Colorado’s Artificial Intelligence Act, Senate Bill 24-205 (SB-205), changes the game for AI governance.

Coming into force on February 1, 2026, it applies a range of requirements to “High-risk Artificial Intelligence Systems.” On top of the tight timeline for compliance, the State of Colorado’s own Artificial Intelligence Impact Task Force identified many gray areas in the law.

But that won’t stop enforcement.

Considering many systems already in use meet SB-205’s definition of “High-risk,” businesses need to take action.

So we put together sample questionnaire that deployers (i.e. companies purchasing software) can send to developers (vendors) to address some of the law’s requirements.

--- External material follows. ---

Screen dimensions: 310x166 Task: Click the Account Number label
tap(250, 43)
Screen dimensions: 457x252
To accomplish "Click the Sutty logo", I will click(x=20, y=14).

This doesn’t cover developer requirements, nor is it any sort of legal catch-all. But it gives companies a place to start the conversation with their suppliers about compliance.

Dear SUPPLIER_NAME,

We have identified PRODUCT_NAME as being a “High-risk Artificial Intelligence System” according to the Colorado’s Artificial Intelligence Act, Senate Bill 24-205 (“SB-205”). SUPPLIER_NAME is the “Developer” according the legislation, and we, as your customer, are a “Deployer.”

According to SB-205, “On and after February 1, 2026…a Developer of a High-risk Artificial Intelligence System shall make available to the Deployer or other Developer of the High-risk Artificial Intelligence System” a range of requirements.

Thus, in anticipation of these regulatory requirements, for your High-risk Artificial Intelligence System (“System”), please provide the below. Capitalized terms have the same definitions as in SB-205, unless noted otherwise in this letter.

• A general statement describing reasonably foreseeable uses and known harmful or inappropriate uses.

• Documentation disclosing:

  • The purpose of the System.

  • The intended benefits and uses of the System.

  • Known or reasonably foreseeable limitations and risks, including Algorithmic Discrimination.

  • Summaries of the type of data used in training.

  • All other information necessary to allow us to comply with the requirements of Section 6-1-1703 of SB24-205.

• Documentation describing:

  • Intended outputs of the System.

  • How the System should:

    • be used

    • not be used

    • be monitored when used to make, or is a Substantial Factor in making, a Consequential Decision.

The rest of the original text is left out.